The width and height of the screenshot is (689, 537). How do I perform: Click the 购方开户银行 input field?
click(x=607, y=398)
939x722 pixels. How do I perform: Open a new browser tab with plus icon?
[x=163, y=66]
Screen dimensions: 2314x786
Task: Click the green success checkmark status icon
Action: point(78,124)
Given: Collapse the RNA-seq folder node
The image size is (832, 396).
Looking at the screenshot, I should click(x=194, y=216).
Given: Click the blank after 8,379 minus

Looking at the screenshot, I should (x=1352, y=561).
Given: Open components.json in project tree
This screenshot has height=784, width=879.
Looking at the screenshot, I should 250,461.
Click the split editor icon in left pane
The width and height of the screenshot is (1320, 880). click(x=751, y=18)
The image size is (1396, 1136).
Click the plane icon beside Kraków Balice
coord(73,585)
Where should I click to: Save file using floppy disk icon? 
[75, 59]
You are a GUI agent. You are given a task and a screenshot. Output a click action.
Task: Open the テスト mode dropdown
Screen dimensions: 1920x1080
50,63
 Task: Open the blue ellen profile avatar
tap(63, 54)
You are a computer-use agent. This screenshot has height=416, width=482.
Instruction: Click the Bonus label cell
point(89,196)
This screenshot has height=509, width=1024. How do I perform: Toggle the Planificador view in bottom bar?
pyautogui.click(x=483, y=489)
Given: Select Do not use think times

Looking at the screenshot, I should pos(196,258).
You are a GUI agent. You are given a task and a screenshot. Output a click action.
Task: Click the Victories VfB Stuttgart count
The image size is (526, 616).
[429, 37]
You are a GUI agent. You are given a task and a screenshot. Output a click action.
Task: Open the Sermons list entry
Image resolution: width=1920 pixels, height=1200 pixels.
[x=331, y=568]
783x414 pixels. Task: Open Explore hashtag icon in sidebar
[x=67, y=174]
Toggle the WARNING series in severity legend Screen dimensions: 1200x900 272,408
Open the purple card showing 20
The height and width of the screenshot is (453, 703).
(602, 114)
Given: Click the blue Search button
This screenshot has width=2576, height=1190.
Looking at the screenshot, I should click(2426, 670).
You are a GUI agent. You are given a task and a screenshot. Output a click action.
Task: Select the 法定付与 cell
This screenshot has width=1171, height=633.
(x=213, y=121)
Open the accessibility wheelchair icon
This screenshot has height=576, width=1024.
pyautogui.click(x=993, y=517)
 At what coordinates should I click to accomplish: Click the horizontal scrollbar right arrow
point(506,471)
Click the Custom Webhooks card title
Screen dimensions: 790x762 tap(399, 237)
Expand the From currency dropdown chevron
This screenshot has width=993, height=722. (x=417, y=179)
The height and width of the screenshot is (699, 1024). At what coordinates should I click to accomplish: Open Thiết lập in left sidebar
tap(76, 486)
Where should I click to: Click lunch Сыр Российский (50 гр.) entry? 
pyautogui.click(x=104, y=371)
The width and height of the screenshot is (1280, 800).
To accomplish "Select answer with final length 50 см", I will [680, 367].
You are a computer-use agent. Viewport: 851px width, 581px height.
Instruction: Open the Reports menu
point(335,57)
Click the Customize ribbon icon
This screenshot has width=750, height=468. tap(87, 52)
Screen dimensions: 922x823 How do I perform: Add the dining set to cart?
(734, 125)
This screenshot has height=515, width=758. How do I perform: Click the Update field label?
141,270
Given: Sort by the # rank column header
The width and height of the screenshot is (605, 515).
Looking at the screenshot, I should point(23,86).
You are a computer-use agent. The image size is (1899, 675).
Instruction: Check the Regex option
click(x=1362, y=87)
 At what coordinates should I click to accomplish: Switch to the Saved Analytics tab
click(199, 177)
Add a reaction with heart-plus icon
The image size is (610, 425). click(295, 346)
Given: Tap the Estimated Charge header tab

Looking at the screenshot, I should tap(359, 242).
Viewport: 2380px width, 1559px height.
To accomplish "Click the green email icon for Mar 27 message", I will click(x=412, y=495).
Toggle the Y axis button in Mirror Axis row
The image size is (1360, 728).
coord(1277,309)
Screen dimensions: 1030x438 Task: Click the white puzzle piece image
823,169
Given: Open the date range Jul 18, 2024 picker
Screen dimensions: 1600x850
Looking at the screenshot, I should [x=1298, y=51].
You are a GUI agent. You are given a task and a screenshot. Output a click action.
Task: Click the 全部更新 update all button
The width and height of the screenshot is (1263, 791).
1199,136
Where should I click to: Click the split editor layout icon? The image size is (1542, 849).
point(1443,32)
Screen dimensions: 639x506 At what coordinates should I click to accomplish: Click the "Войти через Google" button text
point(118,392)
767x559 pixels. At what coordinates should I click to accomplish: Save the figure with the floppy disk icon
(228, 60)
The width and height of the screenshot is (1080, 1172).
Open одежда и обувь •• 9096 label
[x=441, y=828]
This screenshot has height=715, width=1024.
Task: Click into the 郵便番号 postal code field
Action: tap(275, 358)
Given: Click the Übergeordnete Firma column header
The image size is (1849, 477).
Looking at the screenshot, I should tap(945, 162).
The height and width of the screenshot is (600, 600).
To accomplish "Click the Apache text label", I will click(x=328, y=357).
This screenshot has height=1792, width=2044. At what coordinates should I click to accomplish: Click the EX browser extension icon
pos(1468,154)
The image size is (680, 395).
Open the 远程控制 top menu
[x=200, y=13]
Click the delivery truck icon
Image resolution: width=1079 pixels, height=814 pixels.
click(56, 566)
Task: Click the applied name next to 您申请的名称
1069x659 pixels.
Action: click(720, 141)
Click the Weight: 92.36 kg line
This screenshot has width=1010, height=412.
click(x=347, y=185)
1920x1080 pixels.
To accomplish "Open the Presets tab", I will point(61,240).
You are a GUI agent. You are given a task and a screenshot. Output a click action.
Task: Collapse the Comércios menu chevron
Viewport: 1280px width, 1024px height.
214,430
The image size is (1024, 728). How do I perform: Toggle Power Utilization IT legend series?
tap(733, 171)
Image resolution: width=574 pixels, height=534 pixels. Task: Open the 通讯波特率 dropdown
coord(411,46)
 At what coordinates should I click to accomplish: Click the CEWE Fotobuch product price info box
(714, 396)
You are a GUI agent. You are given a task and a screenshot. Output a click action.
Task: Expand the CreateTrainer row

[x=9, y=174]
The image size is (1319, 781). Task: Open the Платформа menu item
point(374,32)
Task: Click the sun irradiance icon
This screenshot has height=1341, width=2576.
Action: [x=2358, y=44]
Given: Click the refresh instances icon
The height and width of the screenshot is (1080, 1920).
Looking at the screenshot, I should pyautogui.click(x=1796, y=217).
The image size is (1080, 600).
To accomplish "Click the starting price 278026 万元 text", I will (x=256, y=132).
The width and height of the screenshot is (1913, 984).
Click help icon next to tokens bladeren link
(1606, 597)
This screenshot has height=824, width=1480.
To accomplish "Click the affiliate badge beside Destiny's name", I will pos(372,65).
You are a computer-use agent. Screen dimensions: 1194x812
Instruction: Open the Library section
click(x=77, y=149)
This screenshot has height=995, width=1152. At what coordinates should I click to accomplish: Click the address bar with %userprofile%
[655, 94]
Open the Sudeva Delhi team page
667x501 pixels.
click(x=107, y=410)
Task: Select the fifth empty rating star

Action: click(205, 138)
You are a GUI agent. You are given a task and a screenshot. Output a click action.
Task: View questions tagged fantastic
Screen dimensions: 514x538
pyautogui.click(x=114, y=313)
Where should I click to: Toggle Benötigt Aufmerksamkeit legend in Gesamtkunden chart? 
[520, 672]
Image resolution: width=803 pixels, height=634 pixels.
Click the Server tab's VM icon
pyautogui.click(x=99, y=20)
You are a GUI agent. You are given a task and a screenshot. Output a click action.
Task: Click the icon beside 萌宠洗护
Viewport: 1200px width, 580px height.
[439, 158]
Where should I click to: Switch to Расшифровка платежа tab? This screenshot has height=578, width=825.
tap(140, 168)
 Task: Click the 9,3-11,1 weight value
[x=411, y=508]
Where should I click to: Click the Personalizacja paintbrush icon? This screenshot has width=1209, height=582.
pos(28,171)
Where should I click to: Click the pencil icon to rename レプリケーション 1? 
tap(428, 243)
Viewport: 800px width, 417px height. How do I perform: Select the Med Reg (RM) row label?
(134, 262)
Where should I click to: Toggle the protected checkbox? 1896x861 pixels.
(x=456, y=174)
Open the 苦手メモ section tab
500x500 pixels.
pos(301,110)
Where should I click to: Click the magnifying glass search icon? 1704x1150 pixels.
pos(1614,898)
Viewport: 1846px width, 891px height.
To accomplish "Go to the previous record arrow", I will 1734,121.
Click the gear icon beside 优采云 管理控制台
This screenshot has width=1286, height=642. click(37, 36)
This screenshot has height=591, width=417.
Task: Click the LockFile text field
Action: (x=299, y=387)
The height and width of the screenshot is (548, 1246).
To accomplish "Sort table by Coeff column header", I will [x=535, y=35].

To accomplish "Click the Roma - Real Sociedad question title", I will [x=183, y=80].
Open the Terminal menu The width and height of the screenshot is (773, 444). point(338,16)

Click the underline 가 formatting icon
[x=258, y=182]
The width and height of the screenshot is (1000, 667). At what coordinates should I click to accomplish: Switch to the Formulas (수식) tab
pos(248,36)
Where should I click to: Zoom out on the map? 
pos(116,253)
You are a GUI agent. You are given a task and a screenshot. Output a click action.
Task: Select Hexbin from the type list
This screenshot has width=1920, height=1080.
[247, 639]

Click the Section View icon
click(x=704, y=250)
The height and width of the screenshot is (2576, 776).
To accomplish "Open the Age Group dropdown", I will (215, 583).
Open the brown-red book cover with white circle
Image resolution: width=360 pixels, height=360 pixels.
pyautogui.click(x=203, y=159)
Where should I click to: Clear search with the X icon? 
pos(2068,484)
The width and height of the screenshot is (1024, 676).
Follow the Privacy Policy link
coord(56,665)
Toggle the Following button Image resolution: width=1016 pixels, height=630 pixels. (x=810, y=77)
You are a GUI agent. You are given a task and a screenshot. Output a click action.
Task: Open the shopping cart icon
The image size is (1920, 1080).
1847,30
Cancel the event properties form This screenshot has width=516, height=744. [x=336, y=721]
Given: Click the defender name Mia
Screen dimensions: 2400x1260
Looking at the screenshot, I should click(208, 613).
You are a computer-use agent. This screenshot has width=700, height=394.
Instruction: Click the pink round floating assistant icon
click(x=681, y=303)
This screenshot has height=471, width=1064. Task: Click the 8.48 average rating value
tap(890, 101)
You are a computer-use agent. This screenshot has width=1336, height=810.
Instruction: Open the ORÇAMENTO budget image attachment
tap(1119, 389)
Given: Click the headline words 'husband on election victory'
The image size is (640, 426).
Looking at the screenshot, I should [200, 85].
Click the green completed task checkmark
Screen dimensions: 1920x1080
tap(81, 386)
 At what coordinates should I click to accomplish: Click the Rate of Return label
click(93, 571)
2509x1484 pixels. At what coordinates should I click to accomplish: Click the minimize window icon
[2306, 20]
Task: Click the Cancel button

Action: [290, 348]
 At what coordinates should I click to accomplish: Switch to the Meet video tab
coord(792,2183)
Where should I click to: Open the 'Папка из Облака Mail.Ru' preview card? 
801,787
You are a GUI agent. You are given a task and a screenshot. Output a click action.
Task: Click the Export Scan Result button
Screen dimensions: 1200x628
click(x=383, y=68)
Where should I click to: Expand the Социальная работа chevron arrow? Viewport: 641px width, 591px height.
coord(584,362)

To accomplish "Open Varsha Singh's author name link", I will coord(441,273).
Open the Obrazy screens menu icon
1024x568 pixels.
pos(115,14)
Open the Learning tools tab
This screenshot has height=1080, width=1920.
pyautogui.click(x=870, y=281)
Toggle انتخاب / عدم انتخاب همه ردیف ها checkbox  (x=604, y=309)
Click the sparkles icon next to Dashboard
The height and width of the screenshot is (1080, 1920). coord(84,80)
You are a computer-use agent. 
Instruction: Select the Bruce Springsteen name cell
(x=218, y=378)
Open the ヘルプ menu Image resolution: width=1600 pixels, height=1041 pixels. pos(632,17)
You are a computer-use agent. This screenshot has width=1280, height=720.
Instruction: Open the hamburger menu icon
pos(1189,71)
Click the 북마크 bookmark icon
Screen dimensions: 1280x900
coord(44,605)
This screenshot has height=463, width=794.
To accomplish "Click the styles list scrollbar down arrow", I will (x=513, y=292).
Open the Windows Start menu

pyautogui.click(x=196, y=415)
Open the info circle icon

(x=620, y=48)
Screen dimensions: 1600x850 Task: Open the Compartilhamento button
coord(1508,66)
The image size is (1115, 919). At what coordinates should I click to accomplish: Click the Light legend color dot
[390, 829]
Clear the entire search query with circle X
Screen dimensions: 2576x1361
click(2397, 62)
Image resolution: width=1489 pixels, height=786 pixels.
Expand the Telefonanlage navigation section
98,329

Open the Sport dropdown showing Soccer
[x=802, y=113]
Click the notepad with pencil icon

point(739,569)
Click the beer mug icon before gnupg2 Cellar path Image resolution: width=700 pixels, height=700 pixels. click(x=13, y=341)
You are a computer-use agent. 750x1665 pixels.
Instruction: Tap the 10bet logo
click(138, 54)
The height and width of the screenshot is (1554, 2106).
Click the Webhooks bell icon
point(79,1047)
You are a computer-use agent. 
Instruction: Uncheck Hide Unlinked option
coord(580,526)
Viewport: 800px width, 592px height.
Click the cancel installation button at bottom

Exercise prompt
Retype the entries between the line containing "Where should I click to: Click the magnifying" and the line containing "Action: (x=299, y=387)", inclusive.

Complete output
Where should I click to: Click the magnifying glass search icon? 1704x1150 pixels.
pos(1614,898)
Viewport: 1846px width, 891px height.
To accomplish "Go to the previous record arrow", I will 1734,121.
Click the gear icon beside 优采云 管理控制台
This screenshot has width=1286, height=642. click(37, 36)
This screenshot has height=591, width=417.
Task: Click the LockFile text field
Action: (x=299, y=387)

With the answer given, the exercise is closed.